The court-appointed monitor overseeing the potential sale of Atlantic Canada's largest newspaper chain has confirmed selection of a bidder who has plans to operate SaltWire Network Inc. and The Halifax Herald Ltd. as viable businesses.

In a report dated Wednesday, Toronto-based KSV Restructuring Inc. says talks with the unnamed bidder are advancing towards a transaction that could be completed by Aug. 9, assuming an extension is granted to the sales process.

The Halifax Herald Ltd. owns The Chronicle Herald, the independent Halifax-based daily newspaper that was founded almost 200 years ago.

SaltWire Network Inc. owns other newspapers in Nova Scotia, P.E.I. and Newfoundland, including the Cape Breton Post in Sydney, N.S., the Guardian in Charlottetown and the Telegram in St. John's, N.L., as well as weekly papers and several digital publications.

They employ about 800 independent contractors and 390 staff, which includes about 100 unionized positions, according to court documents.

On March 13, a Nova Scotia Supreme Court judge granted the two insolvent media companies protection from creditors owed about $90 million, of which $32 million was owed to a senior secured lender, the Fiera Private Debt Fund.

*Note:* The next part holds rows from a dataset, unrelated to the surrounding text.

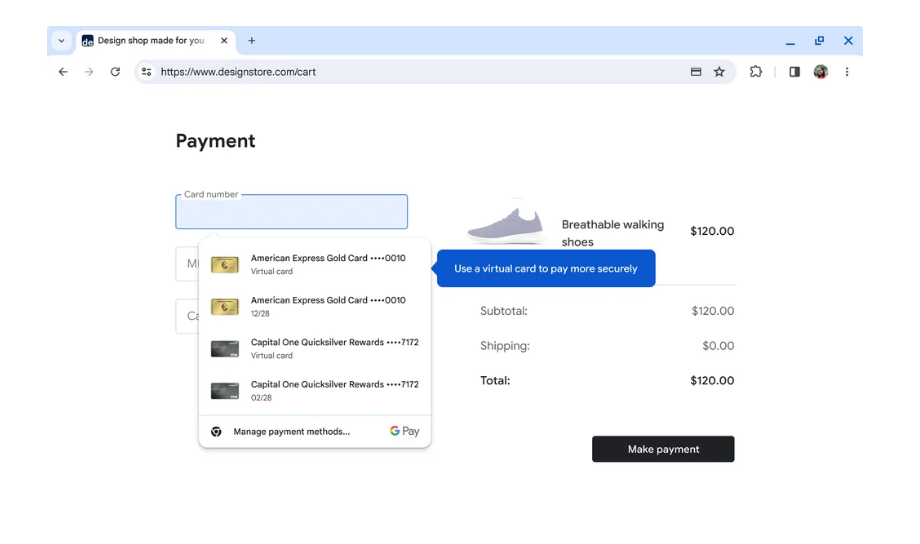Bookmark this page with the star icon

pyautogui.click(x=719, y=72)
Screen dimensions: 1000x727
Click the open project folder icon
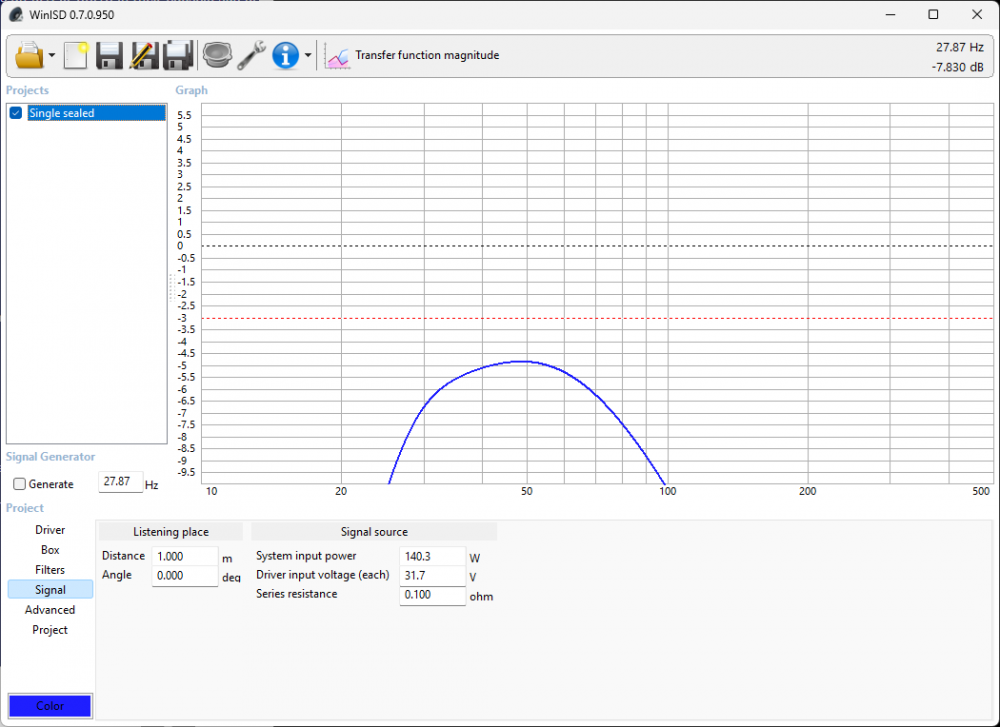[29, 55]
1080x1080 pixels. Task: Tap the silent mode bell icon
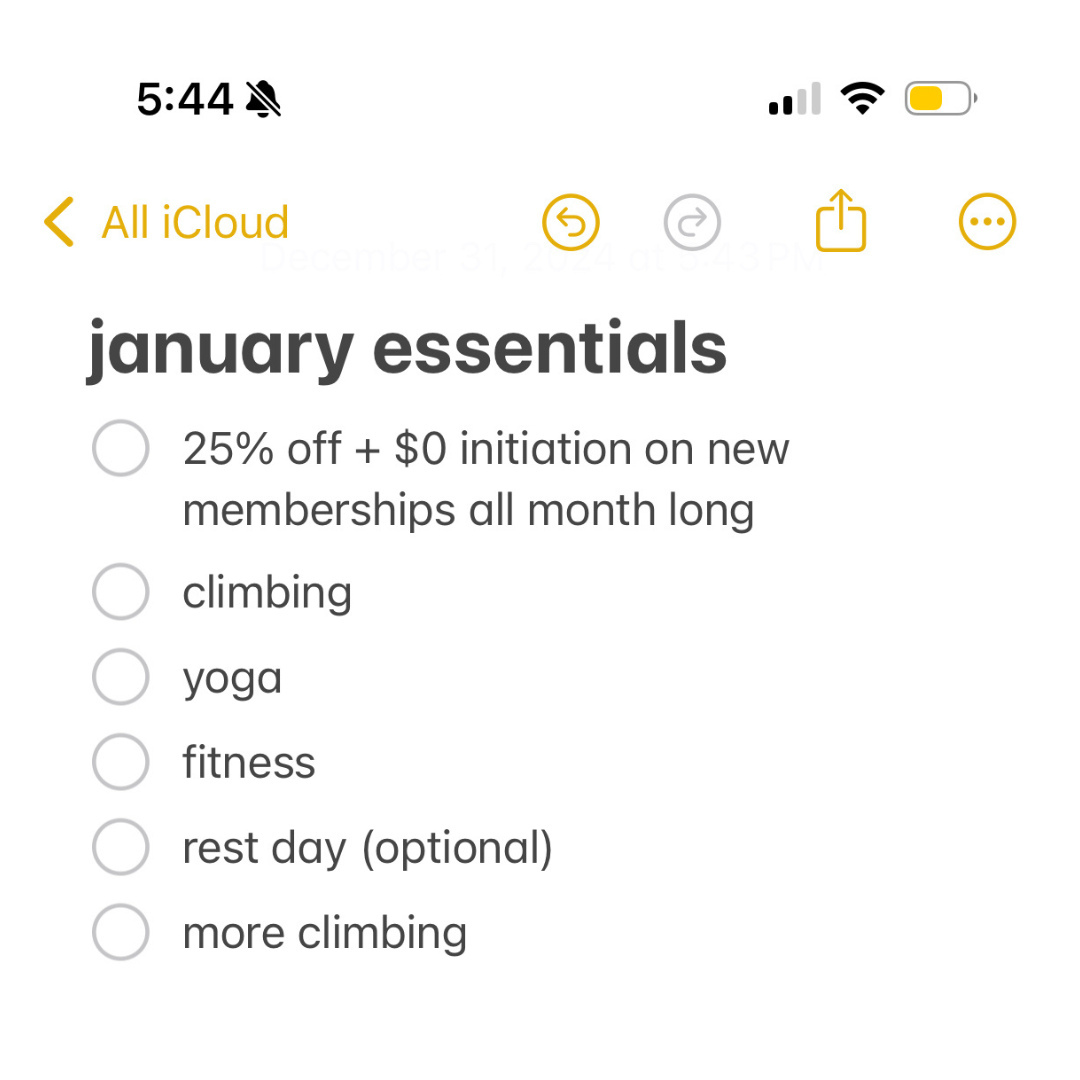pos(263,99)
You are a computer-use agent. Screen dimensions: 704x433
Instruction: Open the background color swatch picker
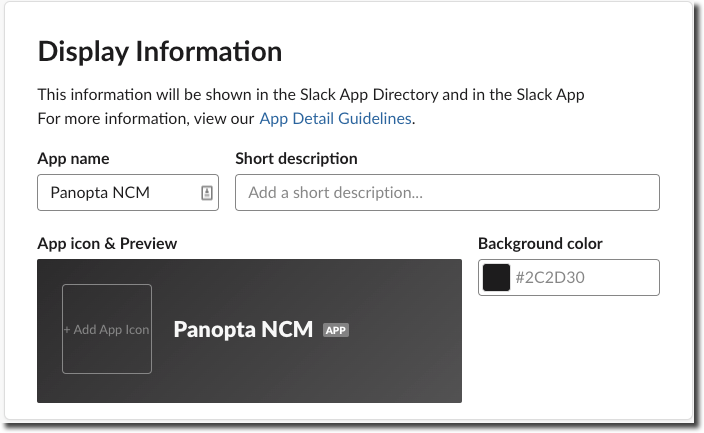point(496,278)
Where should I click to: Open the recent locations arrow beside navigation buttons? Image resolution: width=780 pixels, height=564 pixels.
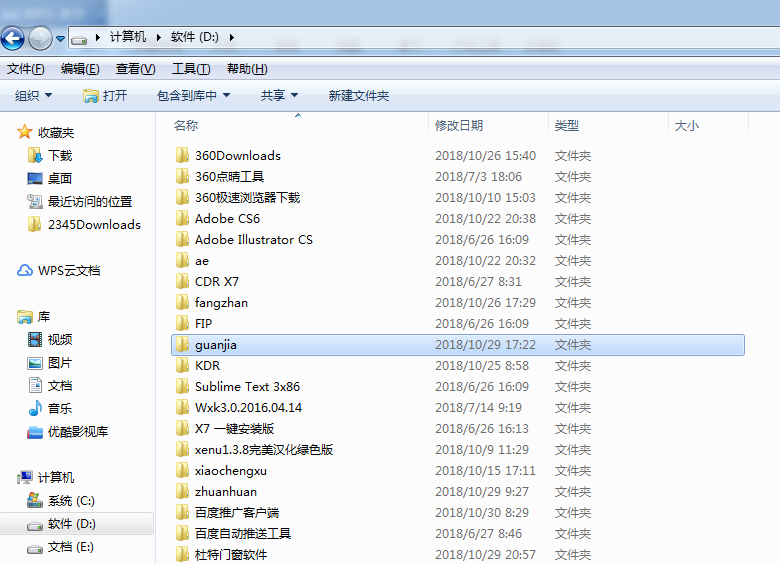(60, 38)
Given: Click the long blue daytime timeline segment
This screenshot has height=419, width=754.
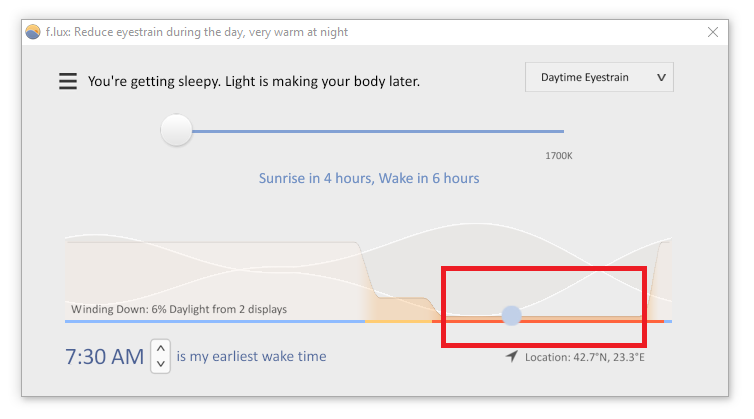Looking at the screenshot, I should (215, 321).
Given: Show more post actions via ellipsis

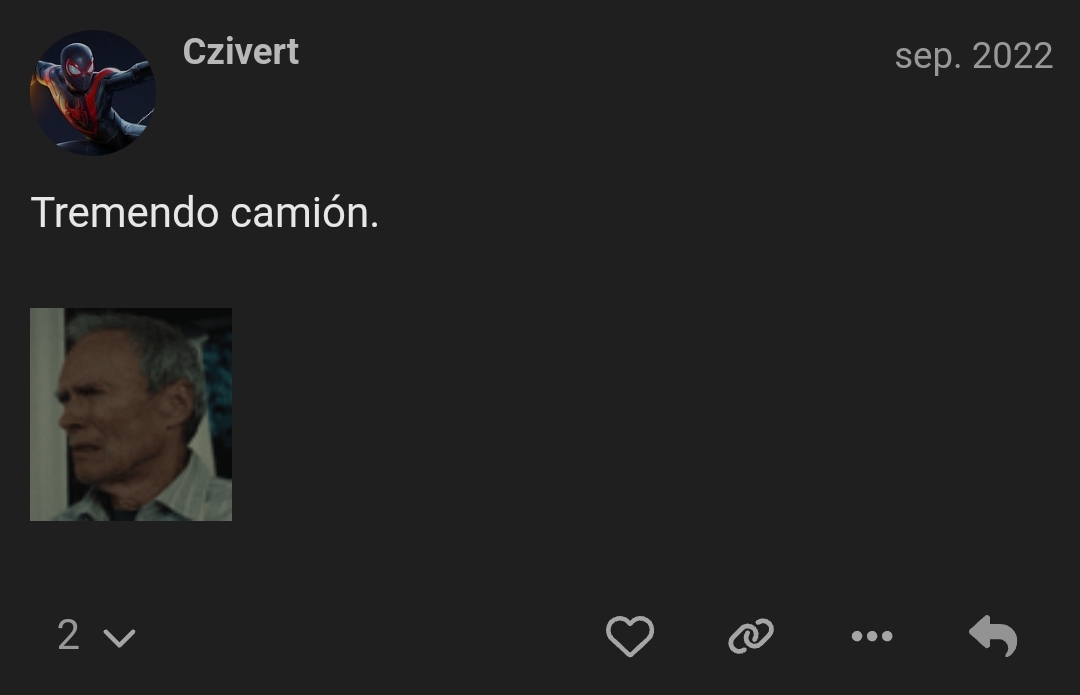Looking at the screenshot, I should pyautogui.click(x=872, y=636).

But rather than push the media companies into receivership, Fiera has supported a restructuring process through a series of loans that have allowed SaltWire and The Herald to keep operating under the federal Companies' Creditors Arrangement Act.

The media companies are owned by Mark Lever and his wife Sarah Dennis. Earlier this year, Lever stepped down as president and CEO of SaltWire, at which point he was expected to submit a bid for the media companies.

In all, four qualified bidders came forward to buy all or part of the media companies' business and assets, KSV said. None was named.

Last Friday, all but one were told their bids were no longer being considered.

KSV's report says "discussions are advancing with a party toward a transaction which, if completed, would see the business continue to operate on a going-concern basis. The monitor is hopeful that negotiations will lead to a successful transaction."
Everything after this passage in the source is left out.